Sunday, July 19, 2020

Uninvited Rage

What happened? Why are you stuck? These are questions asked by my therapist. We were talking about how, for awhile, I wrote every day. Every. single. day. And now I don't. I just quit.

Well, I am in the anger stage of grief. And I don't want to be. I don't want to be angry. at Dad for leaving me, but I am. I don't want to feel hatred and rage toward the brain surgeon who cut him open and let his brain bleed and not recover. But I am. I don't want to be angry at Dad for getting on that 4-wheeler and wrecking and laying facedown in the dirt, inhaling that damn dirt that grew that fatal bacteria that invaded our lives and took over and ruled over us. BUT I AM. Angry. Rage-filled. Bitter. Hateful. Full of bubbling, brewing, festering, infectious RAGE that at any moment could spill over and cover my entire world with a bitter plethora of colorful expletives and the stench of toxic emotion. I am so fucking angry.

I have been aware of this. But I don't want it. I have viewed it as something to ride out. like a storm. But it's not something I will ride out by ignoring it, by just knowing that it is there, and yet pretending to be capable of living a life of of peace, a life of honesty.

I am going to have to embrace it and let it overcome me. Consume me. I will need to let go of control and become submerged in it. Or at least in sort form of it. I will have to accept it and surrender to it. And let it wash over me.
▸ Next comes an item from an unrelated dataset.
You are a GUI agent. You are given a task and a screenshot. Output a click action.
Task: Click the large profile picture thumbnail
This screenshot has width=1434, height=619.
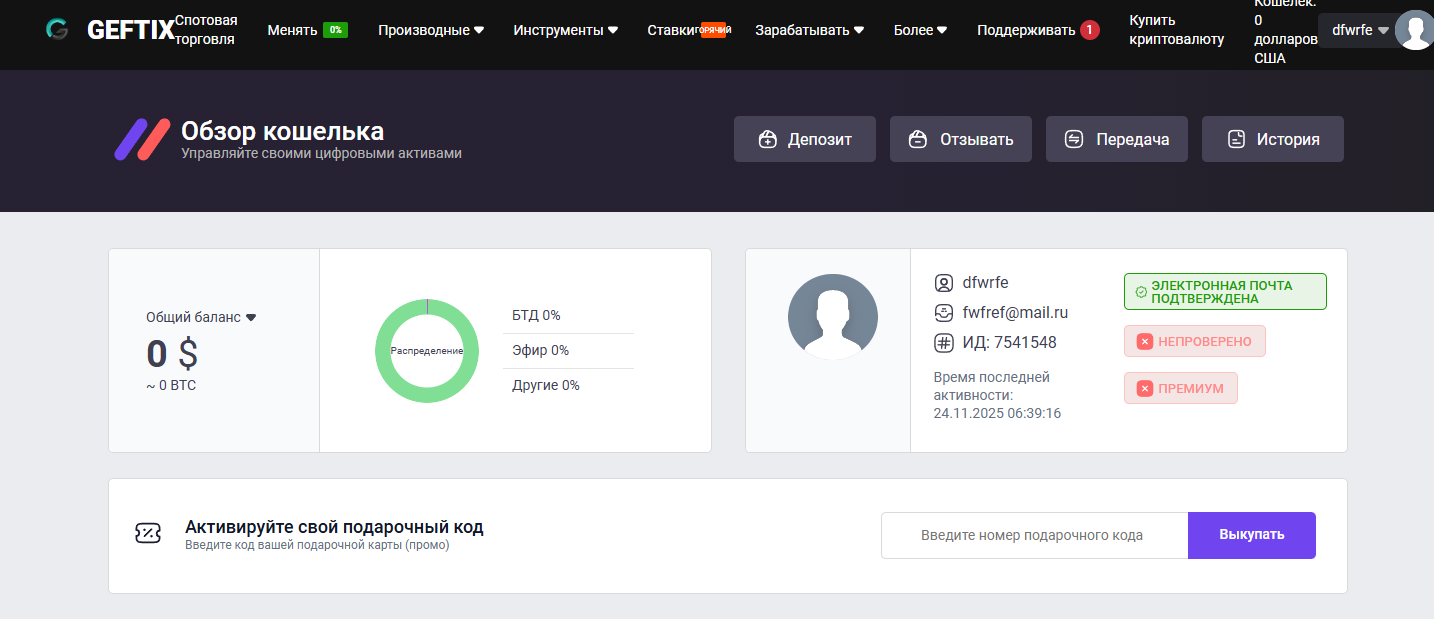(x=832, y=317)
I guess I am scared of that. First of all, I don't want this. I don't want to be consumed by anger and rage that I logically don't believe. It's not Dad's fault. It's not the surgeon's fault, no, wait, that one I don't fully believe. In this regard, I push down my feelings because my family is of a pacifist background and will never sue this man for malpractice. But I don't know that this wasn't some sort of carelessness by an overly-confident (cocky would even by an appropriate adjective) surgeon. But I have tried not to be angry about this because I see no resolve and that is even more frustrating. But I see where all this pretending has gotten me. Festering. Smelly. Infected. Toxic. Stuck.

But to go on, I don't WANT to be mad at my Dad. But he is the one who got on that 4 wheeler that day. He is the one who left me to face the rest of my family without him. He is the one who... oh hell, he fought so FUCKING hard to stay here, even when he was in so much pain and decay, see... I just can't blame him. I can't let that anger just live. Because he didn't want to go. He fought like a Son-of-a-bitch to stay. He loved life. He loved us. He wanted to be around for a much longer time.

I want to end this with that sweet summary of how I've faced this, walked through it, and now I get to experience that gratitude and know acceptance. But no. I'm not there. I am still angry, bitter, broken, and full of rage.

Saturday, July 18, 2020

Missing Dad

Every day I wake with a little more of Dad inside of me... my heart, my actions, his voice in my ear, and in action (WWDD?) And everyday that he is a little more deeply embedded inside of me, he is a little less here outside of me. A little less of his energy, his presence, his passion embody the things he made or made happen, or built. They are little less of my Dad and more just earthbound things.

What does it even mean, he's inside of me?!

I feel him. I can't explain it. It just is. And I'm grateful. Because this Daddy's girl is so, so lonely for her Dad. But he's here. He's a part of me. Every day that I wake, I become a little more like him, because he is within me.... his energy, his gentleness, his compassion.